There are 3 primary components that we back up for each of our Managed Environments:
- Application Server configurations
- Database Server configuration and data
- Content (like SCORM and xAPI content)
Application Server Backups and DR:
- Application servers live in multiple, geographically separate data centers. We can lose an entire datacenter and your application servers will keep running just fine.
- Application servers are monitored by their load balancers. The load balancer regularly connects to our healthcheck APIs to verify that all of the system’s major components are online. If a health check fails, the instance is marked as unhealthy, terminated, and replaced by a fresh instance, and the support team is notified.
- Our continuous integration (CI) system builds your hosts from scratch every time we deploy an update. If we need to rebuild your application servers in the event of a disaster, we just rerun a CI job and new hosts are created from scratch.
- Config data for application servers is stored in Git repositories and region-specific Consul clusters. Consul Key/Value and service data is backed up prior to all changes.
- If we experience continuous failures in a particular environment, the Dev/Ops team will be alerted via slack message, SMS, and an automated phone call to the on-call engineers.
Database Servers:
- Database servers live in multiple, geographically separate data centers in a hot spare configuration. In the event that the primary master server fails its health checks, the system automatically fails over to the secondary master server in the alternate datacenter. The failed primary server marks itself as failed and alerts the Dev/Ops team. A Dev/Ops team member must then determine the root cause of the issue before we initiate the resync of the failed master to the new primary.
- Transaction logs are spooled from the primary master to the secondary master.
- Nightly disk-level snapshots are taken and stored in S3.
- Nightly MySQL dump backups are taken and stored in S3. These backups are kept in a separate location from the disk-level snapshot backups. We maintain these separate backups as a precaution in the event that a snapshot backup is corrupted or otherwise unrecoverable.

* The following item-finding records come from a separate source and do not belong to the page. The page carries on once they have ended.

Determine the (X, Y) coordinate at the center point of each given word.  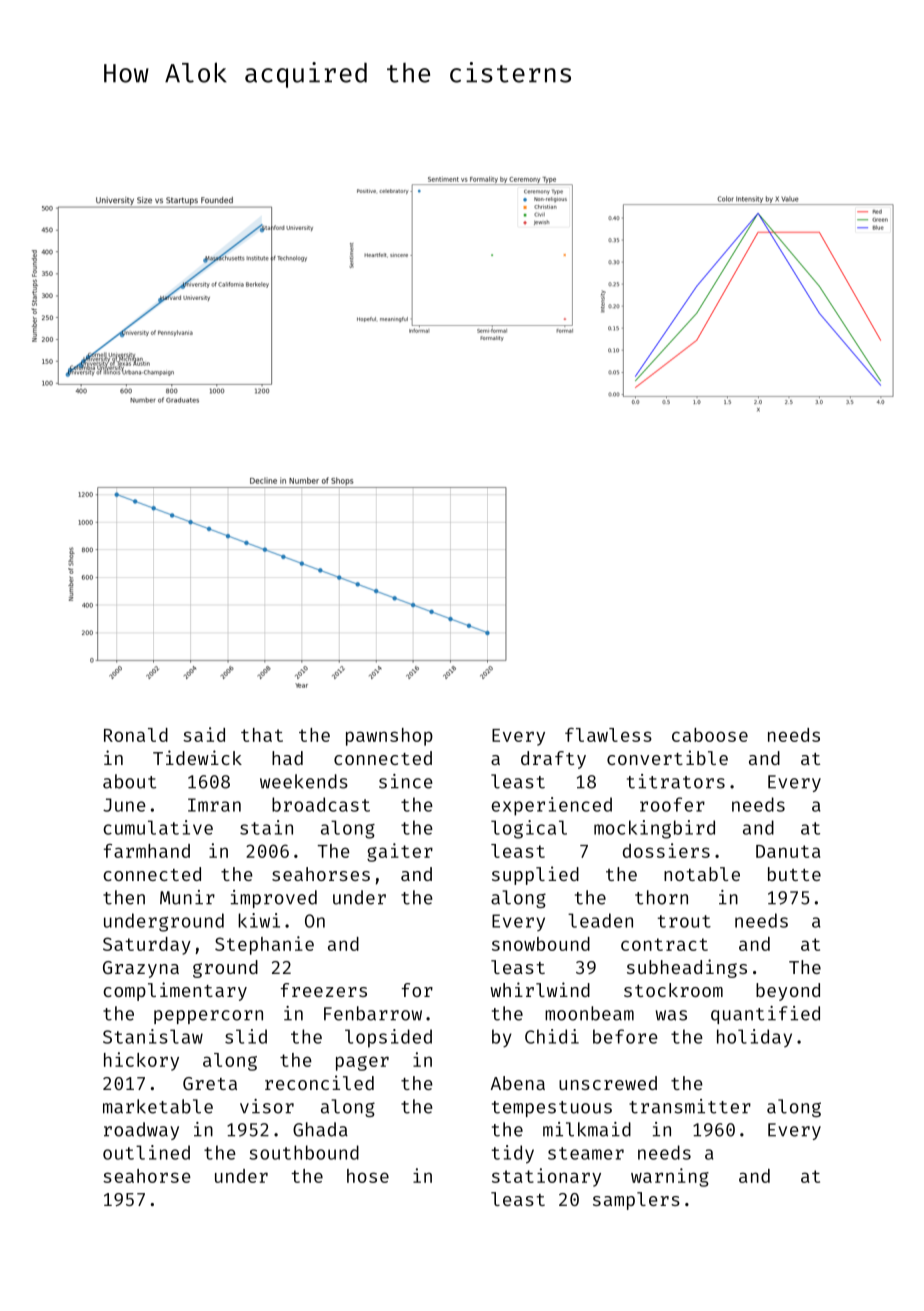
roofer (672, 804)
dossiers (666, 850)
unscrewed (608, 1083)
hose (368, 1176)
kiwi (259, 920)
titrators (676, 781)
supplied (535, 875)
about (129, 781)
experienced (552, 806)
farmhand (147, 851)
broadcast (321, 804)
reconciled (319, 1082)
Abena (518, 1083)
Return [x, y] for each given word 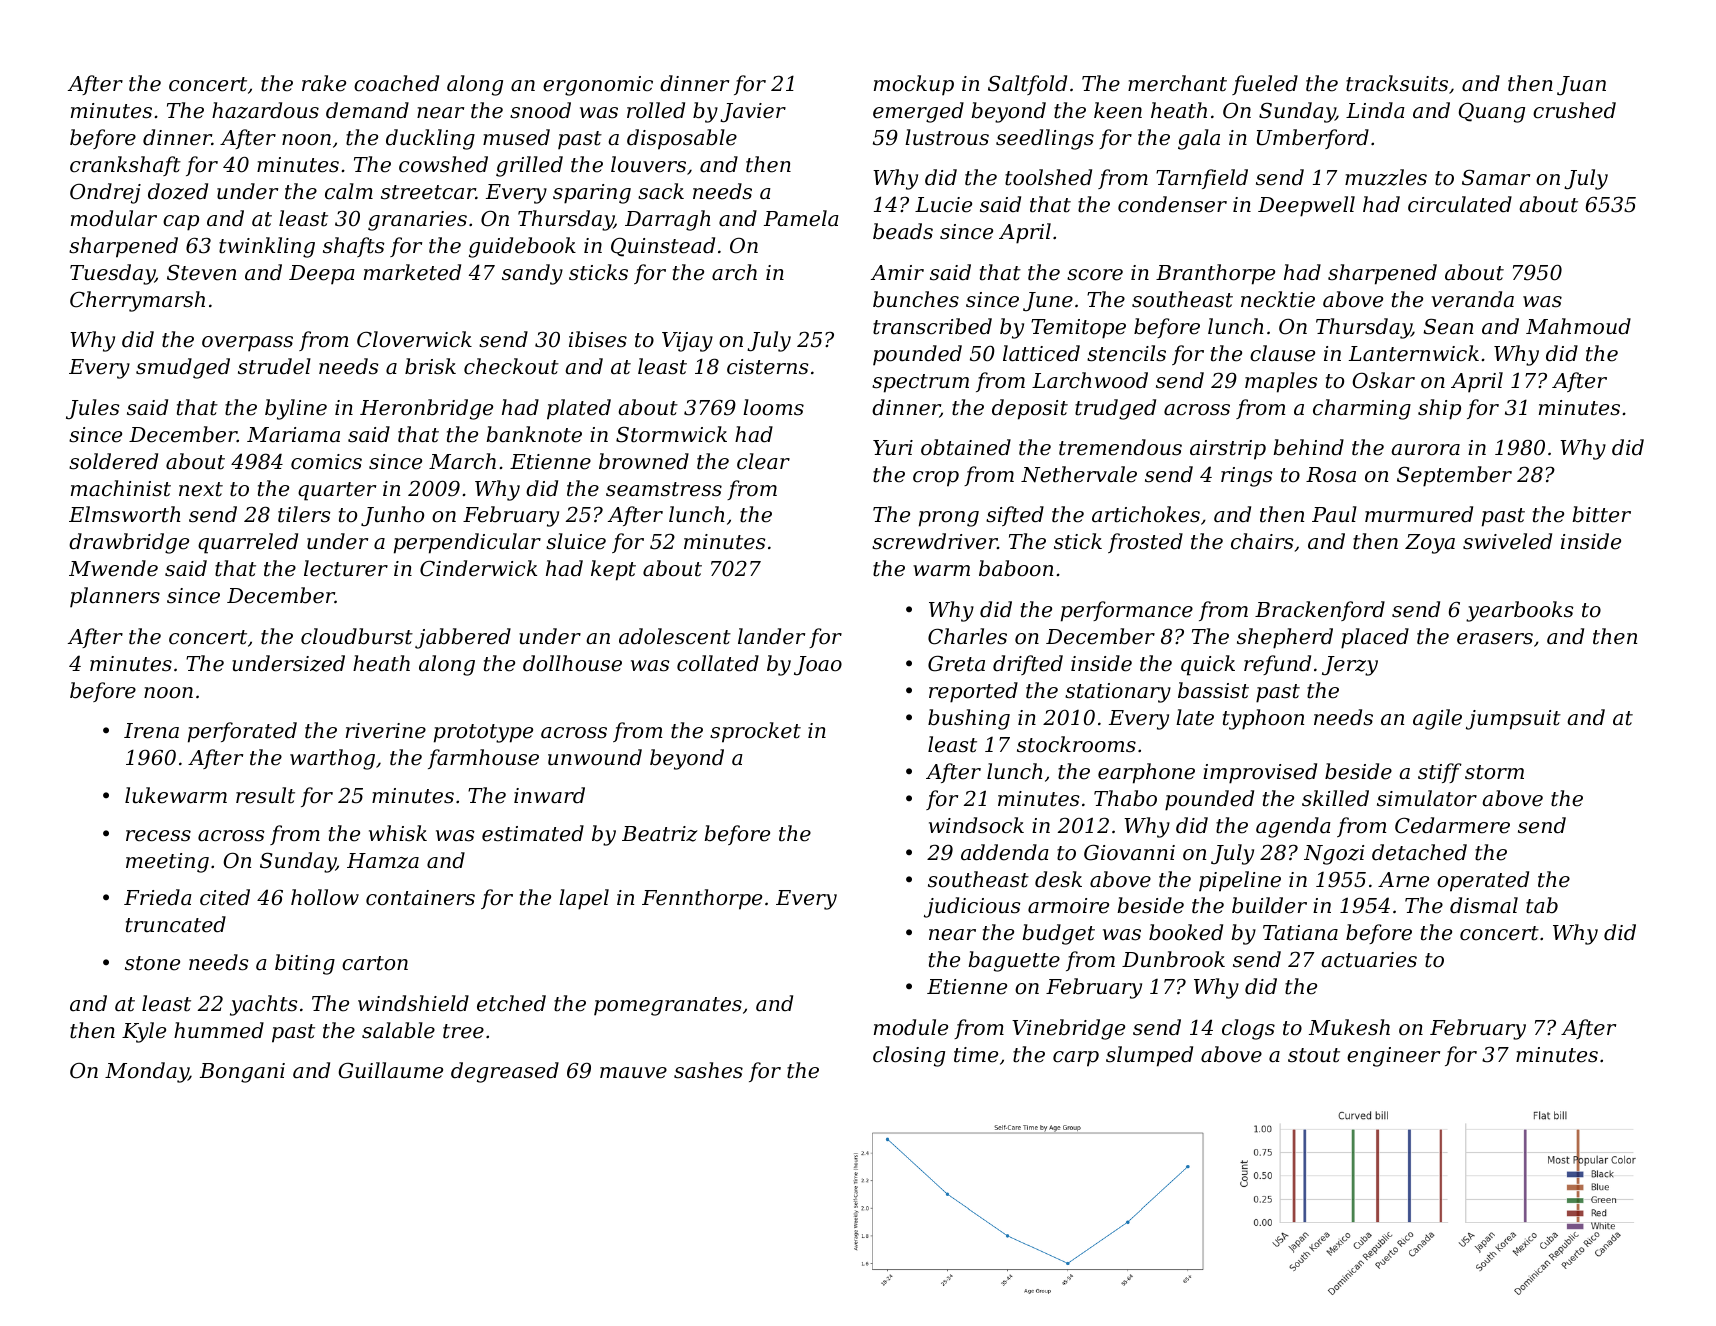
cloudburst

- If we experience a database failover event, the Dev/Ops team will be alerted via slack message, SMS, and an automated phone call to the on-call engineers. The Dev/Ops team will then verify that the environment is stable on the secondary server before troubleshooting the issue further.
Content Filestores:
- Per Amazon, S3 has 99.9999% durability. Yay for durability! By its nature, S3 is geographically distributed across multiple datacenters.
- We store all course content in versioning-enabled S3 buckets. In the event that an object is deleted, we can restore from the previous version.
- The S3 buckets are backed up by a script each night that copies them to a secondary bucket. In the event of an error that accidentally damages or destroys the S3 bucket that holds the content, the content can be restored from this backup.